NASA’s Juno spacecraft is going closer to the massive and mysterious planet Jupiter than any spacecraft has ever gone.
The ship has flown more than 1.7 billion miles over five years, and on Thursday Juno began executing the sequence of commands that will take it right to Jupiter’s clouds.
On July 4th, the engines will switch modes again, and the ship will begin burning fuel to slow it down enough so that Juno can be swept into Jupiter’s orbit. If it succeeds, the $1.1 billion mission will give scientists the most complete data set so far of a planet little understood.
“Juno is very special because it is one of those rare missions where it is entirely focused on looking inside Jupiter,” said Curt Niebur, lead program scientist for New Frontiers, which oversees the Juno mission, in an interview with CNBC. Being covered with, and largely composed of gaseous elements, Jupiter does not have the kind of same kind of rocky surface a planet like Mars or Earth has.
“With the instruments and techniques we are using, we can unzip the planet and really peer inside it and understand what its deepest internal structure is,” he said.
Jupiter is an “odd planet,” Niebur said, and scientists have debated for a long time what it looks like beneath those clouds.
For starters, Jupiter is huge, and if it were a bit bigger, some say it would be a star. Take all the planets in the solar system and combine them. Jupiter is still twice the size of that. It is 11-times the size of earth in diameter. It takes 12 Earth-years to orbit the sun. Jupiter rotates faster than our planet, though. It spins so quickly its day is a mere 10 hours. And it has four large moons, as well as several smaller ones.
Though it is covered in gases, there are theories it might have a solid core. “We have almost no data to back up those theories,” Niebur said. Juno will be able to get some “solid concrete data” that will help scientists sift through the various theories.
Apart from that, “one of the most general questions is really getting after what was the formation process like in the early solar system for the planets,” he added, which is “something, surprisingly, we don’t have a really solid feeling on.”
Unlike the other planets, Jupiter is so massive it has been able to hang onto much of the original material from when the solar system formed. To learn about this, Juno will measure for water and the presence of certain compounds, like ammonia.
Niebur finds three things incredibly fascinating about the planet. The first is its turbulent atmosphere of colored clouds. “It is a quite beautiful planet and it changes on an hourly basis,” he said.
Jupiter is also largely made up of helium and hydrogen. Scientists think that the hydrogen changes as one goes deeper into the planet, the hydrogen condenses to the point where it “behaves like a metal” — something never seen before.

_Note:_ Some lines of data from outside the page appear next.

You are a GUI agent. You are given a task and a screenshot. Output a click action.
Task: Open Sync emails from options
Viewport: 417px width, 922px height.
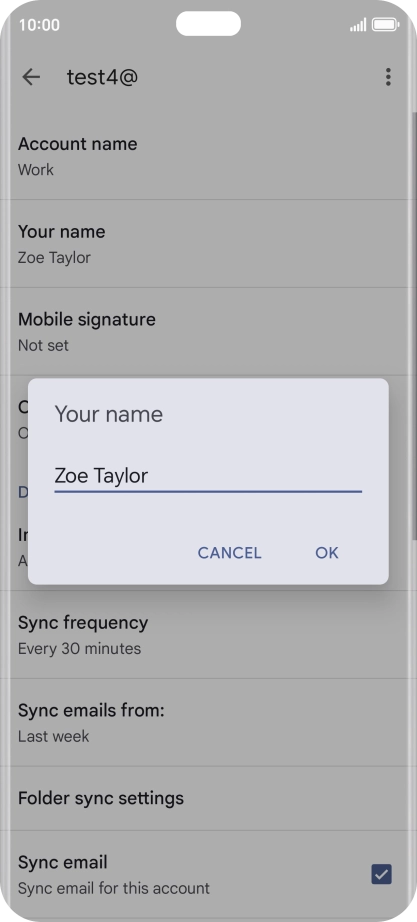pos(208,723)
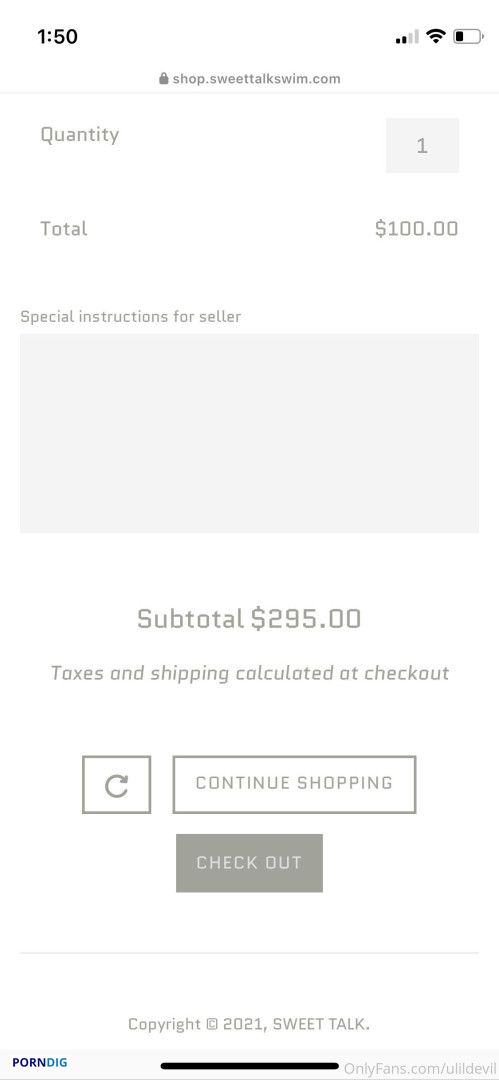Tap the copyright symbol in the footer
The height and width of the screenshot is (1080, 499).
pyautogui.click(x=212, y=1024)

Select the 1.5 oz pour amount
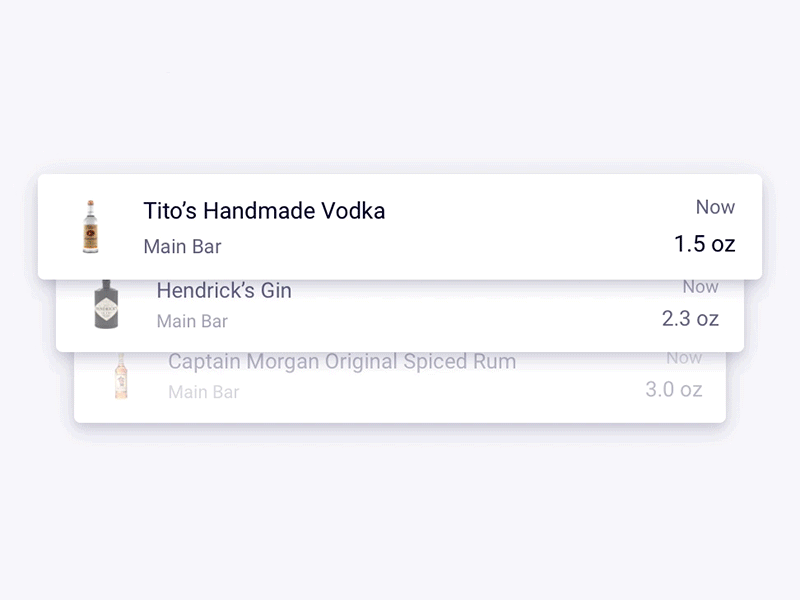pyautogui.click(x=704, y=244)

“It is not a solid, it is not a fluid, it is not a gas, it is kind of all three,” he said.
And because of that highly conductive layer of metallic hydrogen believed to exist, “Jupiter’s magnetic field is a beast,” Niebur said. “It is a huge monstrous beast. If our eyes could see magnetic fields, we would be able to see Jupiter’s magnetic field with the naked eye from Earth.”
That powerful magnetism allows Jupiter to gather and whip up particles from around it, creating powerful belts of radiation.
“It is the solar system’s largest particle accelerator,” he said.
Once it is just outside the atmosphere, Juno will spend the next several months taking measurements of the magnetic field, measuring levels of various chemicals and even snapping a few pictures.
This isn’t the first mission to Jupiter — ships have been going near the planet since the 1970s. But this mission is going much closer.
“We are going to be coming in closer than 3,000 kilometers, right to the cloud tops,” he said. “You hear that and you think that is pretty far.” Trust me, from our point of view that is coming in with your hair on fire, digging your fingers into the dashboard.
Once it has completed its mission, Juno will eventually disintegrate in the planet’s harsh environment. But before that, Juno will pass close enough to the planet to take data about every two weeks.
“I think especially the first couple of close flybys of Jupiter are going to be shocking,” Niebur said. “Not just from a science level, but also from just operating a spacecraft going that fast, that close to Jupiter, in that kind of radiation environment. I think some weird things are going to happen.”
Correction: This story has been corrected to reflect that once it is just outside the atmosphere, Juno will spend the next several months taking measurements of the magnetic field.